I didn’t even have to go inside the store — except to pay — to pick up three potentially luscious reads. Standing out on the pavement in brilliant sunshine that cut through the nip in the air, I perused the rows of used books and pounced upon The Language of Secrets by Ausma Zehanat Khan. Set in Canada and featuring a detective called Esa Khattak, the mystery awaits my eager attention. Zehanat Khan has a PhD in international human rights law and was Editor-in-chief of Muslim Girl, the first magazine targeting young Muslim women. At $1.98, it seems to be a steal, as also the other two books I bought, at the same price apiece.

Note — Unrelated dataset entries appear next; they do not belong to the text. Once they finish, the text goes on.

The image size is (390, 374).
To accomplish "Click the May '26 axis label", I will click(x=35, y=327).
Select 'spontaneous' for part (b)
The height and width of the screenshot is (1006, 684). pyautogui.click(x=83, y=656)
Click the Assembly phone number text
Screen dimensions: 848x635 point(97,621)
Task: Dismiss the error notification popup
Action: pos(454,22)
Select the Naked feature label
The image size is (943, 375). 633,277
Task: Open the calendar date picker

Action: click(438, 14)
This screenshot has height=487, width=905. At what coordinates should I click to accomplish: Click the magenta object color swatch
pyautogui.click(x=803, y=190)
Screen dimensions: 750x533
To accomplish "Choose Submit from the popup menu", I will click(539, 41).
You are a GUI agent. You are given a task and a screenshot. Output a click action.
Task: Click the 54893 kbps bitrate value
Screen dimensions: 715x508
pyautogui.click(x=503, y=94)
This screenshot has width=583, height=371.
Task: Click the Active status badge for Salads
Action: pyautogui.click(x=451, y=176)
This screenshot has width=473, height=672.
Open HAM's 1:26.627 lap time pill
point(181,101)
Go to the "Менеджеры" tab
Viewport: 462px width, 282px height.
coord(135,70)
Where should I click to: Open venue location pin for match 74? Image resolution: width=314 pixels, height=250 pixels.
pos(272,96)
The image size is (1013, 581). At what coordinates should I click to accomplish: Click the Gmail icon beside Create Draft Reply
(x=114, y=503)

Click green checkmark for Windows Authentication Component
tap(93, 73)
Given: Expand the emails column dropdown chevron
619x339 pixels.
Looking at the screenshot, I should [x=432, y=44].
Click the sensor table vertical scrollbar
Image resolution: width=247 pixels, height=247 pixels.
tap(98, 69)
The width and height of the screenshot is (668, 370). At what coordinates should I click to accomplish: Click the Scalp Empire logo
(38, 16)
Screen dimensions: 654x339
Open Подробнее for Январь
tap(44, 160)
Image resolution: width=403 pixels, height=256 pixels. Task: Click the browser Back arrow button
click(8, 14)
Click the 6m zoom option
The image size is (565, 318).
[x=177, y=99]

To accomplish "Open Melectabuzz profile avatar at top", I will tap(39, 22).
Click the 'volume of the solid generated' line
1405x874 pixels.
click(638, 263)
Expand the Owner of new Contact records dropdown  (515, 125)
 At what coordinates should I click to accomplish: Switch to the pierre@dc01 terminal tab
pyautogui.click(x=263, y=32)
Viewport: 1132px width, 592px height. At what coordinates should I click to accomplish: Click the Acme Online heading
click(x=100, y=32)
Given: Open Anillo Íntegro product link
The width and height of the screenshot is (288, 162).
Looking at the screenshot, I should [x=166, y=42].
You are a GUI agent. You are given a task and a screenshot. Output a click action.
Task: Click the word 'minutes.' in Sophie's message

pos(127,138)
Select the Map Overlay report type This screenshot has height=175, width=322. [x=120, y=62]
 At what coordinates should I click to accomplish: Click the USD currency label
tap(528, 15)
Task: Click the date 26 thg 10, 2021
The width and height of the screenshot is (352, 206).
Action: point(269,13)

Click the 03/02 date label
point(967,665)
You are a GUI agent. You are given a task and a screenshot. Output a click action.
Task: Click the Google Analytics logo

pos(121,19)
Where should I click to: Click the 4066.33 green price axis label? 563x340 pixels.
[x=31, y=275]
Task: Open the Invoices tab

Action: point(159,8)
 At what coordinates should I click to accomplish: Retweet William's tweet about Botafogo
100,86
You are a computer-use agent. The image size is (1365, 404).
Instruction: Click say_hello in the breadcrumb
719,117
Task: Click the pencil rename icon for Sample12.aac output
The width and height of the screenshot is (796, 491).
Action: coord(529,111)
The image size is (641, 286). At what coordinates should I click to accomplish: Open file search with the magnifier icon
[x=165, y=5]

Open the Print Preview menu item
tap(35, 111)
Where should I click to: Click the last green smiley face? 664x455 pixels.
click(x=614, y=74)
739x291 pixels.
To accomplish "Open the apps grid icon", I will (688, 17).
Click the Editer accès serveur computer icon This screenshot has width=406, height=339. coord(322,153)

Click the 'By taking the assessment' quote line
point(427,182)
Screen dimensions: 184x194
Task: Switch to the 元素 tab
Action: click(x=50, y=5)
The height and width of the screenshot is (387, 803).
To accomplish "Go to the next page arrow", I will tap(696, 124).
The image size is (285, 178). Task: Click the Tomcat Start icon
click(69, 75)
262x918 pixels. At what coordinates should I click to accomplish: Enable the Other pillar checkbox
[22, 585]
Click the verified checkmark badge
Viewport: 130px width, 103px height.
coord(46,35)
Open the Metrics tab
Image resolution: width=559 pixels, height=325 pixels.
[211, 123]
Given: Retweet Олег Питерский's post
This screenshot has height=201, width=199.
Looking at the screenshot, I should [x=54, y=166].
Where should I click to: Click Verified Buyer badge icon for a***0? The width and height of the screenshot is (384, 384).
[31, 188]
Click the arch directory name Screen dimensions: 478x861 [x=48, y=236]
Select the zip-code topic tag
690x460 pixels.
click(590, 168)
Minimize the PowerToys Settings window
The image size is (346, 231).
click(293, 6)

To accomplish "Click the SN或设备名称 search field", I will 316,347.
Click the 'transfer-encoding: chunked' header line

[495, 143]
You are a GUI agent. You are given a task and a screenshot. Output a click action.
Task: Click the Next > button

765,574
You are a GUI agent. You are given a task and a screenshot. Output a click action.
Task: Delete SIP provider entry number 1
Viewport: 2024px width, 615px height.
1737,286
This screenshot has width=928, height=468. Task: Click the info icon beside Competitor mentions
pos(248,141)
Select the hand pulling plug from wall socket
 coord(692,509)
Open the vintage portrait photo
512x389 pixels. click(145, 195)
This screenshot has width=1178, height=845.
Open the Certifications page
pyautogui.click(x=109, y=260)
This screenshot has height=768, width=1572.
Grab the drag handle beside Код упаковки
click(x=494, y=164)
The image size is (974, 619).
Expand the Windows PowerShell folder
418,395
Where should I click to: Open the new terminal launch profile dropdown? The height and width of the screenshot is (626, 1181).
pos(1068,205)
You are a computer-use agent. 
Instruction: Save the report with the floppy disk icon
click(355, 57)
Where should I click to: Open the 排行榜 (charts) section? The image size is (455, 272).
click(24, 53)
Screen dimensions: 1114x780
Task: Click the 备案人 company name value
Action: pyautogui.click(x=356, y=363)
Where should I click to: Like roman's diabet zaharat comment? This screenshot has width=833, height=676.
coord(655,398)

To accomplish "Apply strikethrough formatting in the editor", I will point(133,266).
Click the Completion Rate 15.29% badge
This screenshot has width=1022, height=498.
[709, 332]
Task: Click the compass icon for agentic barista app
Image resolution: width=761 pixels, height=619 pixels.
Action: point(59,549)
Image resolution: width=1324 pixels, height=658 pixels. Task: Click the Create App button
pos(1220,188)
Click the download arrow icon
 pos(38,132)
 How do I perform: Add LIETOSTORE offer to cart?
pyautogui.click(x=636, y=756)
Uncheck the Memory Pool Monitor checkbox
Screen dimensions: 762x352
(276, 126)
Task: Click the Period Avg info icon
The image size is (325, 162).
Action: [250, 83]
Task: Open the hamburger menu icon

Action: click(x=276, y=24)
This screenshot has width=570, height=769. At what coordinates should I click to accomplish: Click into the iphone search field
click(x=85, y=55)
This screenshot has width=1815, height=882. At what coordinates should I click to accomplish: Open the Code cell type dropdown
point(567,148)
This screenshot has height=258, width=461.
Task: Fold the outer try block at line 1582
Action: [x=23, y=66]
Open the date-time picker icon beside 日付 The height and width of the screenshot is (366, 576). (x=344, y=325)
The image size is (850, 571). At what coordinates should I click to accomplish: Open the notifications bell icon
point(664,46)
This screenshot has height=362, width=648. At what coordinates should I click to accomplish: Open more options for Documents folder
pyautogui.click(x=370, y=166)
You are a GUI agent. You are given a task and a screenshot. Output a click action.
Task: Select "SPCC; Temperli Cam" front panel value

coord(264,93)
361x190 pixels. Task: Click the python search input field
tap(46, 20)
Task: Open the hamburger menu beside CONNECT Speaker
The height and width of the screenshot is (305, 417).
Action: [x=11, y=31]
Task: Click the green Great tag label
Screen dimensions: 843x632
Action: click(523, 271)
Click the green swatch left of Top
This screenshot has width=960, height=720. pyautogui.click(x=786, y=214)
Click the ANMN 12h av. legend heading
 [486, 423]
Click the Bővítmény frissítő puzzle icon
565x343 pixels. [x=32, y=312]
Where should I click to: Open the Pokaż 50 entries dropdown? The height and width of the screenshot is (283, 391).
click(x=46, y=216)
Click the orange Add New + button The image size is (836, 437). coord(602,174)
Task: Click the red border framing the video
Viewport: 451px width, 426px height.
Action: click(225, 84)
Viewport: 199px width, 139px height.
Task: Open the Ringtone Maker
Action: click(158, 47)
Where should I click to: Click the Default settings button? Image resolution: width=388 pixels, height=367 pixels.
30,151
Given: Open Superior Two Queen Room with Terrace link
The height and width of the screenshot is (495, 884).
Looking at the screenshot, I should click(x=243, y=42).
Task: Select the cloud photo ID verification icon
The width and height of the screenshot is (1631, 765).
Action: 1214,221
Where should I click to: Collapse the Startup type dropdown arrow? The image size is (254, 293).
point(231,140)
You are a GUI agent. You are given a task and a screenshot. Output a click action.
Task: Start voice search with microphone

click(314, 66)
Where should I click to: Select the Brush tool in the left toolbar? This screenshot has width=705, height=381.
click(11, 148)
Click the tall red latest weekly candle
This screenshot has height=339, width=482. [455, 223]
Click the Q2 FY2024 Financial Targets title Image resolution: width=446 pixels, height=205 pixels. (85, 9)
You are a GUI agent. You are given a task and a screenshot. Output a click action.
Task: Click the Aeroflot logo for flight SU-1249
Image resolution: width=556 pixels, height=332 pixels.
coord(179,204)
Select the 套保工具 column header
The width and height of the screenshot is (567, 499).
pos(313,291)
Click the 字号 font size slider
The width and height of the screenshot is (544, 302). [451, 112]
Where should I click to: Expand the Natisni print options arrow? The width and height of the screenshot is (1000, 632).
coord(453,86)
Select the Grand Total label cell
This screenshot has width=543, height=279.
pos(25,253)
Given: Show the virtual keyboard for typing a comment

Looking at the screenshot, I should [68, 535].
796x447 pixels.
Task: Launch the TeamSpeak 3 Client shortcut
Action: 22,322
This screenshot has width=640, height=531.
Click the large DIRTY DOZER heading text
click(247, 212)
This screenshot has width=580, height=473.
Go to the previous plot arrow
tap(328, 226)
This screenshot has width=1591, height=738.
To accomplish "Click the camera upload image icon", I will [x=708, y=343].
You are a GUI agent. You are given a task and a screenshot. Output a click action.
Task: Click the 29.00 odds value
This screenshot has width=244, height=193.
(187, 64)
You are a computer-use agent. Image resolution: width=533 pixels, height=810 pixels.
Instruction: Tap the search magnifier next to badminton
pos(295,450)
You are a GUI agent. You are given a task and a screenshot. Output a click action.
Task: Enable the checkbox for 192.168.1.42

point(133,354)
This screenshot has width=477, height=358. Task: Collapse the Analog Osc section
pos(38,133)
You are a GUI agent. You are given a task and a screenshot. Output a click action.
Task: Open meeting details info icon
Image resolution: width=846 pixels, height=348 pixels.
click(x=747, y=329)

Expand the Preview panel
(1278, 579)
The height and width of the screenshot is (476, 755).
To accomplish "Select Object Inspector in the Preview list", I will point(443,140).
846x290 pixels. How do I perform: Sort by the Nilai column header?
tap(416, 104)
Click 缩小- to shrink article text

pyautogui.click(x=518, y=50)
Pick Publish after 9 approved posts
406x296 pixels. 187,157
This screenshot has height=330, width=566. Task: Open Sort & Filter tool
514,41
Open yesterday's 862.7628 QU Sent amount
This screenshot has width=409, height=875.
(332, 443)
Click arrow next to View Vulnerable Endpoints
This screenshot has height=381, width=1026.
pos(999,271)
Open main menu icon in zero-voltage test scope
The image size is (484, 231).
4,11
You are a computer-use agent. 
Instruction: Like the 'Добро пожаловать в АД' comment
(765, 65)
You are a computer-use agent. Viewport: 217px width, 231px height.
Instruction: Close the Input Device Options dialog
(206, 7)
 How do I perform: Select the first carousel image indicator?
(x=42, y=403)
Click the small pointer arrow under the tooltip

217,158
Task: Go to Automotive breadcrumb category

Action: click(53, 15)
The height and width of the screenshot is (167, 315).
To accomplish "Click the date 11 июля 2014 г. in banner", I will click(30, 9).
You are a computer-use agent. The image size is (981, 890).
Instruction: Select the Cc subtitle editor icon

The sticker on A Woman in Jerusalem by A B Yehoshua says it’s a Los Angeles Times Book Prizes winner. Look elsewhere and you find it has been voted best book on many fora, including Publishers Weekly and Washington Post. Again, this is a writer I haven’t read: a prominent Israeli author, Yehoshua lives in Haifa and writes in Hebrew. The story is about the unidentified victim of a suicide bombing and the effort, prompted by guilt on the part of those concerned, to find out who she is and give her a decent burial. This passage from Washington Post Book World says it all: “While the novel is always aware of the sorrows of modern Israel, it soars of wry wise far above the battered landscape … The result is a small masterpiece, a compact, strange work of Chekovian grace, grief, wit and compassion.” Already, in the first few pages, you experience the wry wit conveyed felicitously in Hillel Halkin’s translation.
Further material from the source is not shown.